Kimlik mekanları toplulukların kendilerini ait hissettikleri değerlerin yaşatılabilmesi ve gelecek kuşaklara aktarılabilmesi için toplum açısından son derece önemi ve kırılgan alanlardır. Kentsel ve hatta mekânsal değerlerin sürdürülebilmesi kimliğin sürdürülmesi açısından hayati bir önem taşımaktadır. Çünkü mekansallaşmak hem aidiyet için hem de kimlik için gerekli bir önkoşul niteliğindedir. Öte yandan hem toplumlar hem kimlikler hem kültürler hem de bireyler değişir ve gelişirken mekanların da değişim ve dönüşüm geçirmesi kaçınılmazdır. Önemli olan nokta bu değişim ve dönüşüm sürecinin nasıl ortaya çıktığı ve içeriden bir taleple mi yoksa dışarıdan bir baskıyla mı ortaya çıktığının belirlenmesidir. Kentsel dönüşüm süreçleri de çeşitli zorunluluklar ve talepler sebebiyle ortaya çıkan ama piyasa baskısıyla daha da artarak zorla dönüştürmeye kadar gidebilen bir yelpazeyi içinde barındıran değişim süreçleri olarak karşımıza çıkmaktadır.

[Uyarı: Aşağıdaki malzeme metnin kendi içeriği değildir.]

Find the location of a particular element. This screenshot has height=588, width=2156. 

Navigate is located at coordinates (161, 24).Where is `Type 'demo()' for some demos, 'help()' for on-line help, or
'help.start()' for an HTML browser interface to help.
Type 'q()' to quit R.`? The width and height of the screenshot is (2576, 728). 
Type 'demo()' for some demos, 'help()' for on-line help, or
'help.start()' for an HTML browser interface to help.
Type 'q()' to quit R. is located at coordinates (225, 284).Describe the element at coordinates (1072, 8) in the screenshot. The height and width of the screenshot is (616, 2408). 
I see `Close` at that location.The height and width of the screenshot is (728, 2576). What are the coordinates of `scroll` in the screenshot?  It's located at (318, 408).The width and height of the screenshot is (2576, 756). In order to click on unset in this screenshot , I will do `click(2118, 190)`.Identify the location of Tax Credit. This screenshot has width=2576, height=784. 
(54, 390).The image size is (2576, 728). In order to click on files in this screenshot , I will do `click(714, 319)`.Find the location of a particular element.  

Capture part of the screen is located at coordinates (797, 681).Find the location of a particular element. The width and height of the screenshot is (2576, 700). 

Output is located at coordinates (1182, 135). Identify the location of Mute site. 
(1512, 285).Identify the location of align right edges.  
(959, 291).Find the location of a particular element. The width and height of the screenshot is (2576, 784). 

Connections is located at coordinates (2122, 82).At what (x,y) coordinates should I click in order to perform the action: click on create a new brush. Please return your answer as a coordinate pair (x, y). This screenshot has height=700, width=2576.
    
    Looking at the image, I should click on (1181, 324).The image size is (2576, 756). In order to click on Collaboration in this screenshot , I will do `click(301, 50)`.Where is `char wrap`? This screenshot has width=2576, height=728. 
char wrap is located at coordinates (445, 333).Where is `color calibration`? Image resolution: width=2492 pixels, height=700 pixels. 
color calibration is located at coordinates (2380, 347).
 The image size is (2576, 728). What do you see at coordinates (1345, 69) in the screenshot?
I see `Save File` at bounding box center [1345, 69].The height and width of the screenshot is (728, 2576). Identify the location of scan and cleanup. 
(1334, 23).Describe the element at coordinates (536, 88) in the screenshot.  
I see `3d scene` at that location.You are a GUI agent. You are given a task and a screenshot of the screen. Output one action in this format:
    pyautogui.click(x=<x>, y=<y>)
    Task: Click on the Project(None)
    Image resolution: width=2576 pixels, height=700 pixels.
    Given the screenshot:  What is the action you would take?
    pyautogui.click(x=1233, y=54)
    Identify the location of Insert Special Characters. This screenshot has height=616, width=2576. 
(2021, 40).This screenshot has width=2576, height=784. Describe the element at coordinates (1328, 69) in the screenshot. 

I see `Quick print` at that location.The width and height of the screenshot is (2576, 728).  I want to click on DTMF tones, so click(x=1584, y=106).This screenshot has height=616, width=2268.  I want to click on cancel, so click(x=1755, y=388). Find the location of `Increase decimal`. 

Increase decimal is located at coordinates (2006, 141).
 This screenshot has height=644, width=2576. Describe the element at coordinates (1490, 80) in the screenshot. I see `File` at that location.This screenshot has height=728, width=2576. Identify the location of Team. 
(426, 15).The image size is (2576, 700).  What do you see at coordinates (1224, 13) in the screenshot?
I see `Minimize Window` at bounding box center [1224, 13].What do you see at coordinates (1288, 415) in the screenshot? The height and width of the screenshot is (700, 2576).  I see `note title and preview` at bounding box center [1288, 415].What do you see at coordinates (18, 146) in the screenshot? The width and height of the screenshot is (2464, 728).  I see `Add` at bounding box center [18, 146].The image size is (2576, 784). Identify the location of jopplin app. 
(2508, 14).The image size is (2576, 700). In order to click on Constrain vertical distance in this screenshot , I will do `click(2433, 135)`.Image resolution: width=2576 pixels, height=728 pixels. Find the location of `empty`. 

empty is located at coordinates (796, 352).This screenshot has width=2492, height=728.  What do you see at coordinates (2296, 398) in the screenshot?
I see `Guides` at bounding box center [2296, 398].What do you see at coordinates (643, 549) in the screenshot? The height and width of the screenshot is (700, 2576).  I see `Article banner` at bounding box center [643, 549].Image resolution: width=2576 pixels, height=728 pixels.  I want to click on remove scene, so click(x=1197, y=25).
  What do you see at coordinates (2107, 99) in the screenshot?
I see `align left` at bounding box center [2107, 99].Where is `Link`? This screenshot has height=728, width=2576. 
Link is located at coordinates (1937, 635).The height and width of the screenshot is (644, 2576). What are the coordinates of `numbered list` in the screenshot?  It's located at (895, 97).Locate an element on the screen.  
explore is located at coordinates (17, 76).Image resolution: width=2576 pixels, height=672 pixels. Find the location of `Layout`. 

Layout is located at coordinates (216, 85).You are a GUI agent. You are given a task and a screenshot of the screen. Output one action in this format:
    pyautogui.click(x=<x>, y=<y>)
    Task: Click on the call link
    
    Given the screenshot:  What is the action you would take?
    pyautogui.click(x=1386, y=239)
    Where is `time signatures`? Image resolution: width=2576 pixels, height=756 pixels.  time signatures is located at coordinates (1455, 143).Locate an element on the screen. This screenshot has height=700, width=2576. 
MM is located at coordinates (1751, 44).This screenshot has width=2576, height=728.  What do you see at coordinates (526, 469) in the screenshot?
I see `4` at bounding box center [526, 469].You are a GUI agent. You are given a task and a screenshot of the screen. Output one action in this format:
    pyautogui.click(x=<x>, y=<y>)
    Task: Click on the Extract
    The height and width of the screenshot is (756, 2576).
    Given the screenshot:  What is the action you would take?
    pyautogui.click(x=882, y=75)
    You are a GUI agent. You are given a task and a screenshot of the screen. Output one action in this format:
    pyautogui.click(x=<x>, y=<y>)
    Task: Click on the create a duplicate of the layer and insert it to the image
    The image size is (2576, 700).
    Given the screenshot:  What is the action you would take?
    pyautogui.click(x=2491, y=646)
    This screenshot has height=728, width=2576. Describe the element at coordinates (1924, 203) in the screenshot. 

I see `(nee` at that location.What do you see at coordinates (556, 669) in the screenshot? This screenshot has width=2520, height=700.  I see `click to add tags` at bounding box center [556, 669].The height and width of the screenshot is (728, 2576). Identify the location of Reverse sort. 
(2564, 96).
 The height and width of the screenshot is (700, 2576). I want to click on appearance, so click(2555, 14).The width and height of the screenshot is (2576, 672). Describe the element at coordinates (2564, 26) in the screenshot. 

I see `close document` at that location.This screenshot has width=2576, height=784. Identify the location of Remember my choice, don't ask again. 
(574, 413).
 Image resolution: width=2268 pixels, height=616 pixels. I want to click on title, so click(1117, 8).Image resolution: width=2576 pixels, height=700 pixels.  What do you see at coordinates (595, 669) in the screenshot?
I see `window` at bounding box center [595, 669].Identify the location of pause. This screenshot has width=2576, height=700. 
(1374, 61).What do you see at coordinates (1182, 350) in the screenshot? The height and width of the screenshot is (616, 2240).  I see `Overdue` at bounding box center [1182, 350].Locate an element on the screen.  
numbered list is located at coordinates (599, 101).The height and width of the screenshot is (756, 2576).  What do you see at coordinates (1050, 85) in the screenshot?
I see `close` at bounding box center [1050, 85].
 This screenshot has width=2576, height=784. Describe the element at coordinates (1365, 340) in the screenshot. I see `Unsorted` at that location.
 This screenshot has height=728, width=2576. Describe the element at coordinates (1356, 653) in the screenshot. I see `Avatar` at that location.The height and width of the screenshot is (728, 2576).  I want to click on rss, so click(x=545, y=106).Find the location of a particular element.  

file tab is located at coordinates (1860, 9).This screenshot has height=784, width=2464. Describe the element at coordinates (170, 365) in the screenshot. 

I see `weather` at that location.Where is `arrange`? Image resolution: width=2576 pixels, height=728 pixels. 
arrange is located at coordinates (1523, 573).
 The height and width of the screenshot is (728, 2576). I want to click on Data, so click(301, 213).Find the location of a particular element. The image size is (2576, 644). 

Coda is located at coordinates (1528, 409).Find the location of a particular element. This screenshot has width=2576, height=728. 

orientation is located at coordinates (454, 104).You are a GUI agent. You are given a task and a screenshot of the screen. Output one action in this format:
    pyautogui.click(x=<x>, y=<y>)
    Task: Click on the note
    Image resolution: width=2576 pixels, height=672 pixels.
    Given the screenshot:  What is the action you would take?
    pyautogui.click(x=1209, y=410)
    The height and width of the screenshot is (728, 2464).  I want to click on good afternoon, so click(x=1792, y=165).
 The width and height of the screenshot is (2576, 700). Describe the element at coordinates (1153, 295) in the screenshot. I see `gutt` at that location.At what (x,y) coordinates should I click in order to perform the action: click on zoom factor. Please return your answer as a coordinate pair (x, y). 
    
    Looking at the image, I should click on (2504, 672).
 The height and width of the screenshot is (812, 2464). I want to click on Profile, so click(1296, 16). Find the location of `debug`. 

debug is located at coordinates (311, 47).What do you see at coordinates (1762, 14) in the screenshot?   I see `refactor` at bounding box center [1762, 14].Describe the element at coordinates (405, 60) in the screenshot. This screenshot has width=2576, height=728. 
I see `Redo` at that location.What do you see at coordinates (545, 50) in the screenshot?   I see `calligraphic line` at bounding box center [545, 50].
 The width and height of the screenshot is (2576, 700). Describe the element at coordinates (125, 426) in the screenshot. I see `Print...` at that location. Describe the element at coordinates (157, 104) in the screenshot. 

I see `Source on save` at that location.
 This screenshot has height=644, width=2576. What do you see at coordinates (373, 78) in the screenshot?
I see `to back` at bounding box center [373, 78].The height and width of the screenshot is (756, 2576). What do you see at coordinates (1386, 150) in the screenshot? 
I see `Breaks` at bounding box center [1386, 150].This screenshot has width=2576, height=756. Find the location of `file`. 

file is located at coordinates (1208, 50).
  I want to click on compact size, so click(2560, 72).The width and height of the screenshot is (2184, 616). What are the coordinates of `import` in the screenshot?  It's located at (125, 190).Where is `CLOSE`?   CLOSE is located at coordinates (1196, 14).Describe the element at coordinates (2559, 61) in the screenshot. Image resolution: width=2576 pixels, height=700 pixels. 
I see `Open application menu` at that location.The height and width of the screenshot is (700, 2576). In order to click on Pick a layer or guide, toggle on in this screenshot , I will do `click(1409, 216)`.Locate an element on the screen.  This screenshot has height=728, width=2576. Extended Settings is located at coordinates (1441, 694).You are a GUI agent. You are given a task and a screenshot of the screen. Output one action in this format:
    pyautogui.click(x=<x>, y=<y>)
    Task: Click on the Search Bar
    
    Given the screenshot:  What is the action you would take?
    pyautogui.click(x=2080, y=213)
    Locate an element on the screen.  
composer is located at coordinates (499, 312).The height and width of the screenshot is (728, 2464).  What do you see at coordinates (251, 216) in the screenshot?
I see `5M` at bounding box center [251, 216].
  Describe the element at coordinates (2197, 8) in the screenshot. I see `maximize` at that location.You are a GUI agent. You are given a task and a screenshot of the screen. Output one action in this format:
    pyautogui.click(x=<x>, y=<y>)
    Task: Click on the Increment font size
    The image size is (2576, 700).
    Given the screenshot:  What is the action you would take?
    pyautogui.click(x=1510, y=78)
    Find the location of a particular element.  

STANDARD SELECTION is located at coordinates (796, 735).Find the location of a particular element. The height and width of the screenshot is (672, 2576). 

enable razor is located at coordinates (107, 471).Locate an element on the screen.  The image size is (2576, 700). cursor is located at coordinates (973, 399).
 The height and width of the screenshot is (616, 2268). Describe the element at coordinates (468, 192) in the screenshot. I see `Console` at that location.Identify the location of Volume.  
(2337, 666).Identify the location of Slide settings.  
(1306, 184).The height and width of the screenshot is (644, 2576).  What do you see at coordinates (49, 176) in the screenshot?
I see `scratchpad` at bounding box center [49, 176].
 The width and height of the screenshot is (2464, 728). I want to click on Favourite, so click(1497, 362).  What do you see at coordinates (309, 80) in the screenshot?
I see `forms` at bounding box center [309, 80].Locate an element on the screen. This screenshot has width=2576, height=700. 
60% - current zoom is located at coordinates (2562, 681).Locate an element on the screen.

Bu çalışma kapsamında da kentsel birer ortak kullanım alanları olan ve aynı zamanda inanç kimliğinin taşıyıcıları olan kutsal mekanların ve ibadethanelerin varlığını sürdürme, değişme dönüşüme direnme ya da değişime ayak uydurma süreçleri mekânsal planlama perspektifi ile değerlendirilecektir. Bu değerlendirmede kentsel kutsal mekanların çeşitli dönüşüm örnekleri üzerinden karşılaştırılması yapılacaktır. Özellikle mekanın anlamı açısından kutsal alanların neler sunduğu ve değişim dönüşüm süreçlerinin kapsayıcı planlama süreçleriyle yönetilebilmesi için gerekli olan göstergelerin ve mekânsal stratejilerin neler olabileceği tartışmaya açılacaktır. Kültürel kimlik mekânları, dini veya kutsal mekânlar, ibadet yeri gibi kentsel donatı alanları standartlarının kapsayıcı mekânsal planlama açısından yeniden düşünülmesi gereken esaslar tartışılacaktır. Bu amaçla yazar tarafından İstanbul’da yürütülmüş olan saha çalışmaları bulguları arasındaki azınlık kimlik mekanlarının varlığını koruma/sürdürme mücadelesi ile Alevi ibadethanelerinin kuruluş ve tanınma mücadelelerinden örnekleri paylaşılacaktır.
Anahtar kelimeler: Kutsal Mekan, İbadethane, Kapsayıcı Planlama, Kentsel Dönüşüm, Kentsel Donatı ve Kamusal Alanlar.